Petitioner entered a plea of guilty to the first count of the Federal indictment and was sentenced to an indeterminate period of imprisonment, with a maximum of three years. Petitioner has commenced this proceeding to prevent respondents from prosecuting him on the Sullivan County indictment.
A New York Criminal Lawyer said the respondents concede that petitioner’s plea to the Federal conspiracy charges precludes prosecution upon the conspiracy count of the Sullivan County indictment. There remains, however,the charges of criminal possession and criminally using drug paraphernalia.
Respondents argue that the conspiracy to which petitioner pled guilty and the criminal possession of a controlled substance charged in the Sullivan County indictment are not based upon the same criminal transaction and thus prosecution is not precluded by CPL 40.20.
The Court did not agree with the respondents. It is the opinion of the court that the acts alleged to establish both the conspiracy and the criminal possession were “so closely related in criminal purpose or objective as to constitute elements or integral parts of a single criminal venture” and, therefore, constitute a criminal transaction as defined in CPLR 40.10 The conspiracy to manufacture, possess and distribute methamphetamine and the criminal possession of methamphetamine were, in our view, integral parts of a single criminal venture.

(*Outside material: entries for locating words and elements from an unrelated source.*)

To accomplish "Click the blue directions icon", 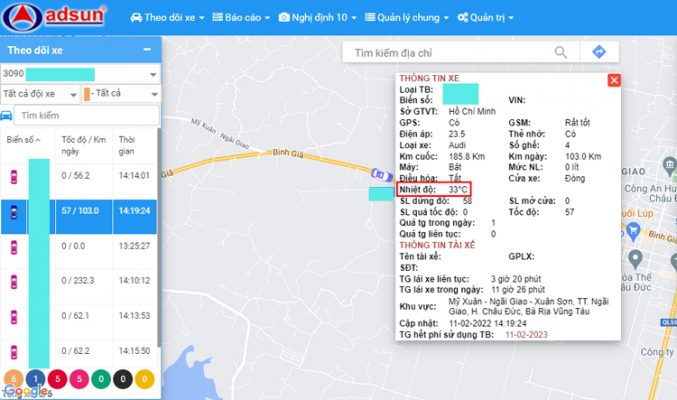I will (x=599, y=52).
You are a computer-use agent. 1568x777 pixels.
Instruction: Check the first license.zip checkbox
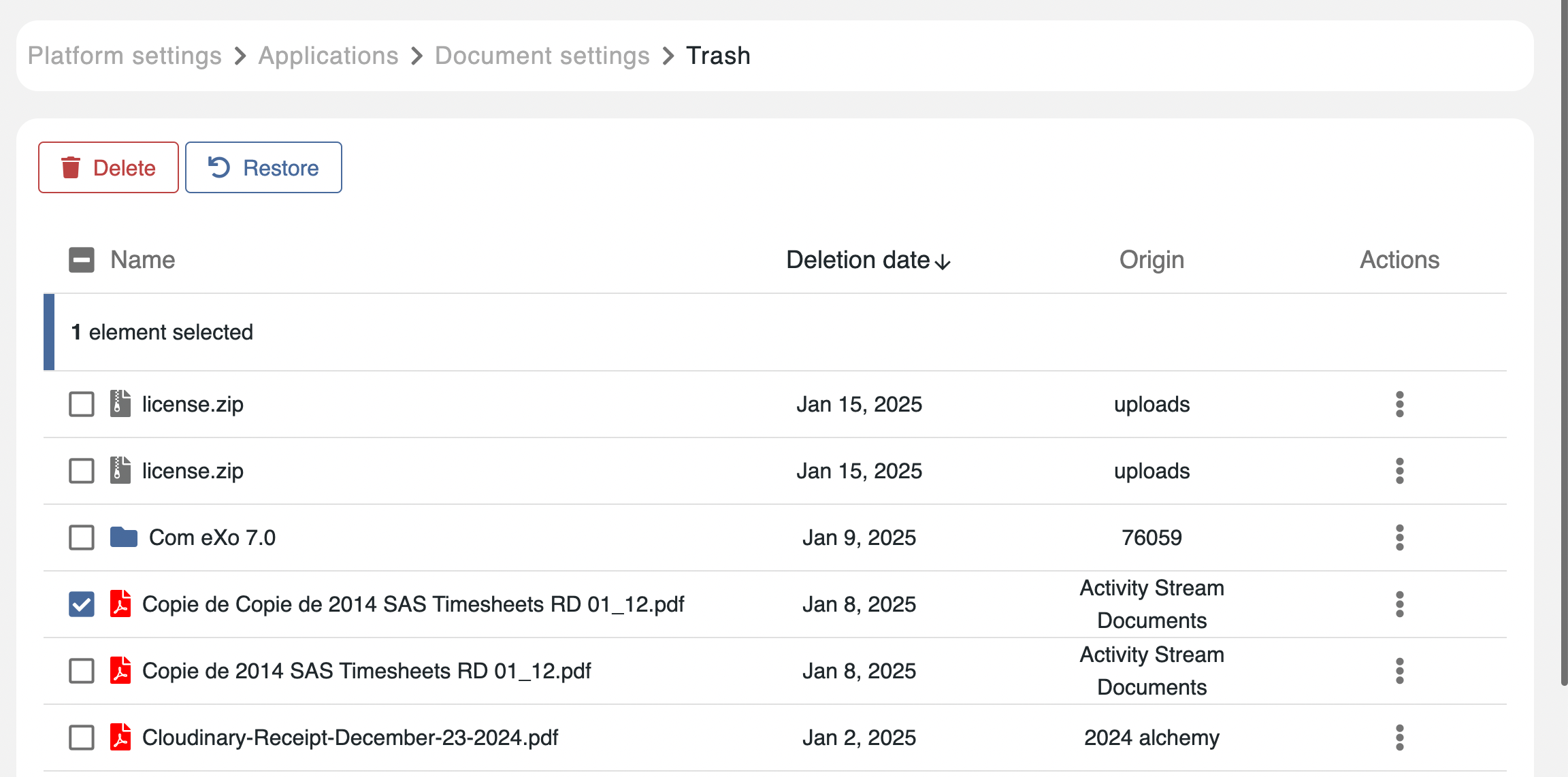coord(82,404)
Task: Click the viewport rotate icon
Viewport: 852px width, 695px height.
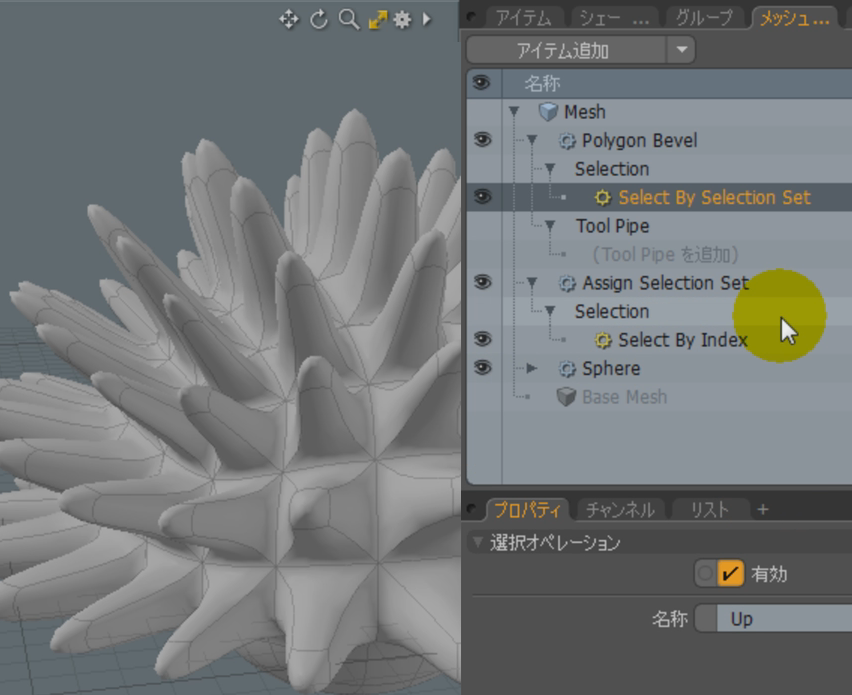Action: tap(319, 19)
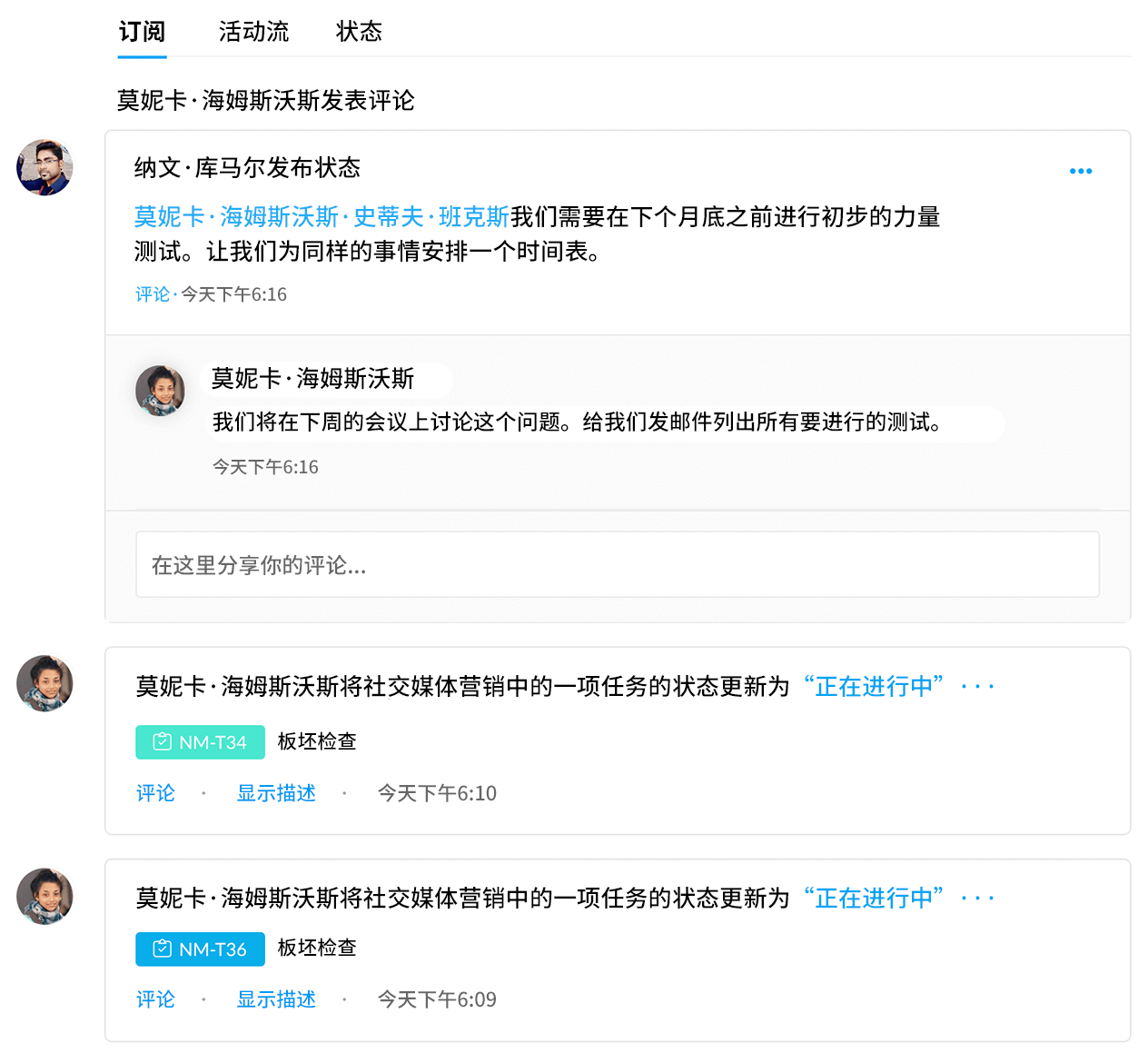Open the 史蒂夫·班克斯 mention link

pos(430,217)
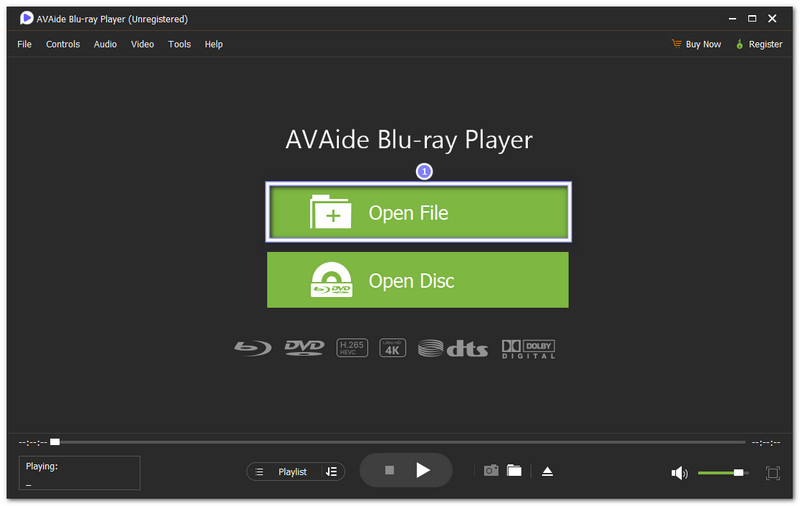
Task: Click the volume slider handle
Action: coord(738,472)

Respondents further maintain that the exception contained in CPL 40.20 (subd. 2, par. (a)) applies so as to permit prosecution on the criminal possession charge. We agree. A Queens Criminal Lawyer said this is not a situation as in Matter of Abraham (supra) where the same possession of the same drugs was among the acts proved at trial and for which the conspiracy conviction was had. In the present case petitioner was convicted upon his plea of guilty to conspiracy and as the Court of Appeals has stated the “crime of conspiracy does not consist of both the conspiracy and the acts done in carrying it out but of the conspiracy alone.”. According to the court, the gravamen of the crime of conspiracy is the agreement or plan among two or more persons to commit a crime in the future. Therefore, the only act established upon petitioner’s plea of guilty to conspiracy was his agreement or plan with one or more persons. A Long Island Criminal Lawyer said the petitioner’s plea to conspiracy to possess methamphetamine did not establish his actual possession of methamphetamine. Since these two offenses involve substantially different elements and the acts establishing the conspiracy are in the main clearly distinguishable from those establishing criminal possession of a controlled substance, respondents are not precluded from prosecuting petitioner for criminal possession of a controlled substance (CPL 40.20, subd. 2, par. (a)).
As to the charge of criminally using drug paraphernalia, the Court concluded that CPL 40.20 (subd. 2, par. (a)) also applies so as to permit petitioner’s prosecution on this charge. Consequently, the court stated that petition should be granted only to the extent of prohibiting respondents from proceeding to try petitioner on Count 2 of the Sullivan County Indictment.
We understand how difficult it is to be charged with crimes without any basis. Stephen Bilkis and Associates with its New York Drug Crime Lawyers have vast experience on drug-related cases. It has offices conveniently located within New York Metropolitan area, including Corona, New York.
Please know that our New York Drug Crime Lawyers from Stephen Bilkis and Associates can recommend New York Criminal Lawyers to fully protect and guide you through your case.